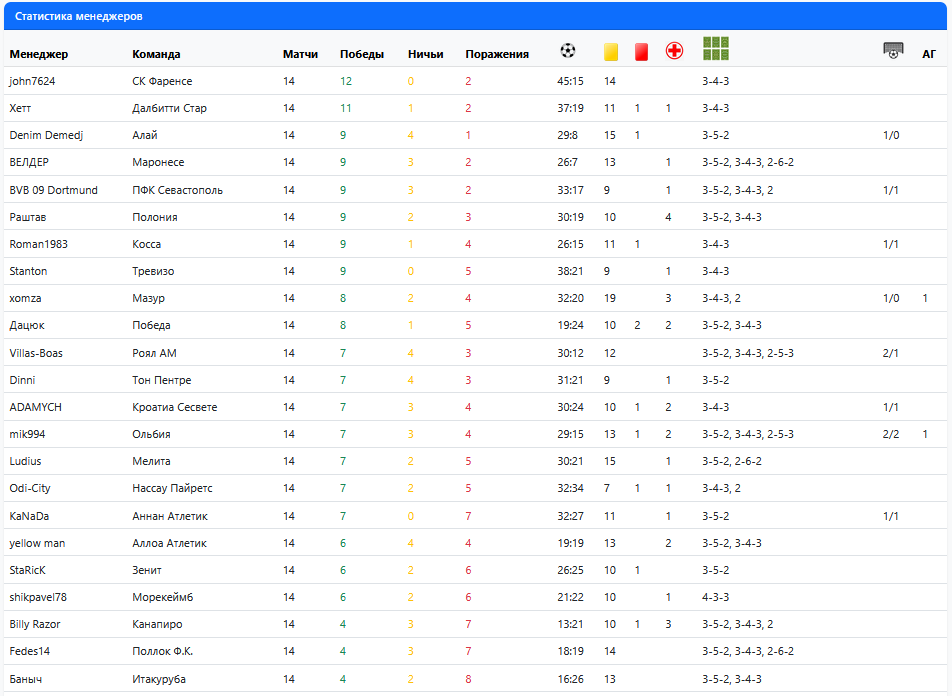
Task: Click the Матчи column header
Action: [x=300, y=54]
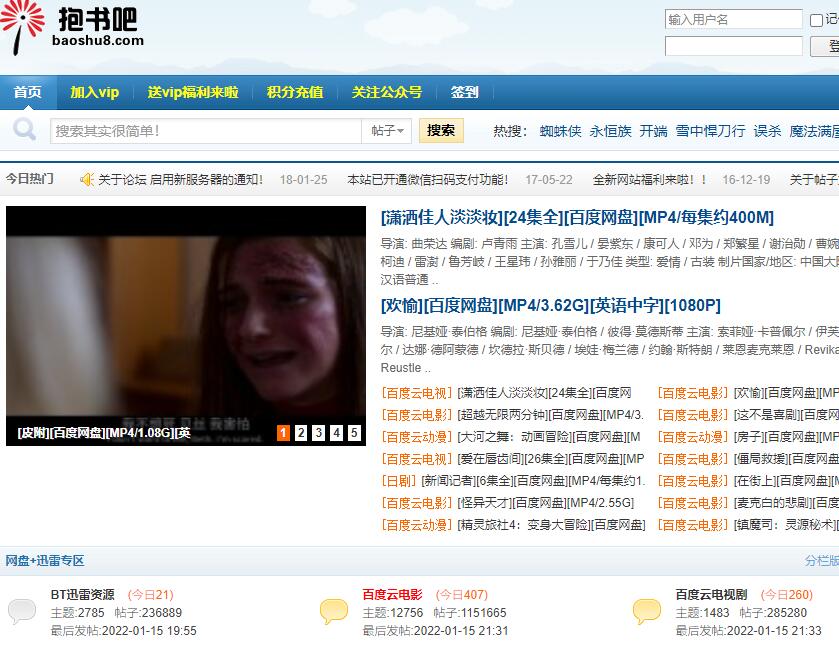839x646 pixels.
Task: Go to slide 3 in the slideshow
Action: click(318, 433)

» **Written request**: Reproduce each line of the material above word for word, leaving the pictures out.

» **Expected output**:
Task: Click the Матчи column header
Action: [x=300, y=54]
839x646 pixels.
Task: Go to slide 3 in the slideshow
Action: click(318, 433)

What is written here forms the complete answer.